Although launched together, the two washing machine-size spacecraft will separate an hour into the flight and travel independently to the moon.
It will be a long, roundabout trip — three to four months — because of the small Delta II rocket used to boost the spacecraft. NASA's Apollo astronauts used the mighty Saturn V rocket, which covered the approximately 240,000 miles to the moon in a mere three days.
NASA's Grail twins will travel more than 2 million miles to get to the moon under this slower but more economical plan.
The mission, from start to finish, costs $496 million.
The moon's appeal is universal.
"Nearly every human who's every lived has looked up at the moon and admired it," said Massachusetts Institute of Technology planetary scientist Maria Zuber, Grail's principal investigator. "The moon has played a really central role in the human imagination and the human psyche."
Since the Space Age began in 1957, 109 missions have targeted the moon, 12 men have walked its surface during six landings, and 842 pounds of rock and soil have been brought back to Earth and are still being analyzed.
Three spacecraft currently are orbiting the moon and making science observations. A plan to return astronauts to the moon was nixed in favor of an asteroid and Mars.
Despite all the exploration, scientists still don't know everything about the moon, Zuber noted. For example, its formation still generates questions — Grail's findings should help explain its origin — and its far side is still mysterious.
"You would think having sent many missions to the moon we would understand the difference between the near side and the far side, but in fact we don't," she said.
Recent research suggests Earth may have had a second smaller moon that collided with our present moon, producing a mountainous region. The Grail mission may help flush out that theory, Zuber said.
Grail-A will arrive at the moon on New Year's Eve, followed by Grail-B on New Year's Day. They will go into orbit around the lunar poles and eventually wind up circling just 34 miles above the surface.
For nearly three months, the spacecraft will chase one another around the moon, meticulously flying in formation. The distance between the two probes will range from 40 miles to 140 miles. Radio signals bouncing between the twins will provide their exact locations, even on the far side of the moon.
Scientists will be able to measure even the slightest variations in the gap between orbiting Grail-A and Grail-B — every single second. These subtle changes will indicate shifting masses below or at the lunar surface: mountains in some places, enormous lava tubes and craters in others.
The moon actually has the most uneven gravitational field in the solar system, according to NASA. The moon's gravity is about one-sixth Earth's pull.
"We measure the velocity change between the two spacecraft to a couple of fractions of a tenth of a micron per second.
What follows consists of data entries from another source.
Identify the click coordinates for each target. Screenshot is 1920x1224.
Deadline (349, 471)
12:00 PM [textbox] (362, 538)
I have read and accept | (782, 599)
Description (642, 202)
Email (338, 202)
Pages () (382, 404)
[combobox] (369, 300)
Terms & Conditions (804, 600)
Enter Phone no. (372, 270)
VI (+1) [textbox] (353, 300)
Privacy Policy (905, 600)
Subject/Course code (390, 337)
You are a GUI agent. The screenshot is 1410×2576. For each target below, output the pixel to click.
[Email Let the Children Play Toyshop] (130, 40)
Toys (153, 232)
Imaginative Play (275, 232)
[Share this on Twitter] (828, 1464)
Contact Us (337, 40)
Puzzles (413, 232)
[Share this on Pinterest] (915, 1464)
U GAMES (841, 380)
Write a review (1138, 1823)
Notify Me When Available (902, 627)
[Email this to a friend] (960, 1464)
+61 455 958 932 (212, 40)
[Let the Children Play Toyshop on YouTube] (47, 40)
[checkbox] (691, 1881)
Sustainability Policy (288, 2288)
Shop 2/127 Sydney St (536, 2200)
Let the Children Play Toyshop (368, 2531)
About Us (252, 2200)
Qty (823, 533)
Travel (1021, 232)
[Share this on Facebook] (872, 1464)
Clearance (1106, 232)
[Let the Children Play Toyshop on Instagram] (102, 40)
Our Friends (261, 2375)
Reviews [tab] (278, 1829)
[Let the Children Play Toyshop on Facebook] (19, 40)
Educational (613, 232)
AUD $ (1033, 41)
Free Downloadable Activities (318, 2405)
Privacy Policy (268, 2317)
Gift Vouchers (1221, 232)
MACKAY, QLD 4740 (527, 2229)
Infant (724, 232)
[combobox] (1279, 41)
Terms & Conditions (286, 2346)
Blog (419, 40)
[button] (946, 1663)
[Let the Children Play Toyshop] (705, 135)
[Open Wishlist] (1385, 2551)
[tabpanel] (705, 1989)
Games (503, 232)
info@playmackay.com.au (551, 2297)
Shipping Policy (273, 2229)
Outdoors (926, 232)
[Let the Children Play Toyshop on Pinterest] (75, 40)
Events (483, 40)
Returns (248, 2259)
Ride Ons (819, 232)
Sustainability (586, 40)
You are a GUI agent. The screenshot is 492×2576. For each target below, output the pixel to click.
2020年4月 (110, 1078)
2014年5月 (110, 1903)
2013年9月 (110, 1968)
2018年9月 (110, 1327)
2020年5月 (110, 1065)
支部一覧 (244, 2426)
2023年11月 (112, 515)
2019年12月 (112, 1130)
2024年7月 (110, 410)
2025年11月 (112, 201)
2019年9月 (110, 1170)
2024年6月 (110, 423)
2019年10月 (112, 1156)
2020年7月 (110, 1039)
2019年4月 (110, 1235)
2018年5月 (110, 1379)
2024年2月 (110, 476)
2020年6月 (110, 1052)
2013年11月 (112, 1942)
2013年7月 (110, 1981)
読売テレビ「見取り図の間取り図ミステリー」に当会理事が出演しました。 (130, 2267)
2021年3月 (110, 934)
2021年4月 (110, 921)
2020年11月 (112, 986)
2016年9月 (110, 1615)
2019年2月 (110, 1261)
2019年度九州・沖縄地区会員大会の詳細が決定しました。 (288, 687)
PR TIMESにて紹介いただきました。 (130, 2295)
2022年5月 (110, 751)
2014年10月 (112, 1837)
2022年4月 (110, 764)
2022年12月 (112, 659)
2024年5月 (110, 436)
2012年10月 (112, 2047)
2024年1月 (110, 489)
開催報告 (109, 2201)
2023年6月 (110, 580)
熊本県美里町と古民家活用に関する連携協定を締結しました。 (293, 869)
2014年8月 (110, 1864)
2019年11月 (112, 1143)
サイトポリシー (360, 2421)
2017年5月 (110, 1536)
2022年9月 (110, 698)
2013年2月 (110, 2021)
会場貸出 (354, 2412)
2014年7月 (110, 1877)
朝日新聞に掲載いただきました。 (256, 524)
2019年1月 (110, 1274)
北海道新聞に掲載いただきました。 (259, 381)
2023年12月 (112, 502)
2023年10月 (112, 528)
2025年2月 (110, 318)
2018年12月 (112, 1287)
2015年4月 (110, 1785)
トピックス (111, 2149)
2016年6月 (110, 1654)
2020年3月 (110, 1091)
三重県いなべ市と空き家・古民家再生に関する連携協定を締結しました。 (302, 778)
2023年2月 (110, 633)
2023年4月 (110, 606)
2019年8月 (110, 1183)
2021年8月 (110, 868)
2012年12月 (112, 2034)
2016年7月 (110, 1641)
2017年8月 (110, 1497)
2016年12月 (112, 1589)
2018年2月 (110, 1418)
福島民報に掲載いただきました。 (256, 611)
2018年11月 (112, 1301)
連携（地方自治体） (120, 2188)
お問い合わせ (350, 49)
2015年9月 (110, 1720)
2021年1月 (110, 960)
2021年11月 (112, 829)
It is an extremely accurate measurement that has to be made," Zuber said.
A tenth of a micron is about half the size of a red blood cell.
By the time their science mission ends in late spring, Grail-A and Grail-B will be within 10 miles of the lunar surface. Barring a change in plans, they will crash into the moon.
Each spacecraft holds one science instrument— for sending and receiving radio signals between the two — as well as a digital video camera system, MoonKAM, intended for use by middle school students worldwide. Sally Ride, the first American woman in space, and her science education company in San Diego is leading the photo-gathering effort. It's billed as "eyes on the moon for Earth's students."
This is NASA's second robotic mission to be launched since the end of the shuttle program in July. A probe named Juno is headed for Jupiter following an Aug. 5 liftoff.
NASA officials will be thrilled if Grail generates even a portion of the immense interest ignited by the Juno launch. A large crowd is expected at Cape Canaveral for Thursday's morning liftoff, which features a pair of split-second launch windows a half-hour apart.
"We're just delighted by the way the country is responding to these exciting missions," said Jim Green, director of NASA's planetary science division.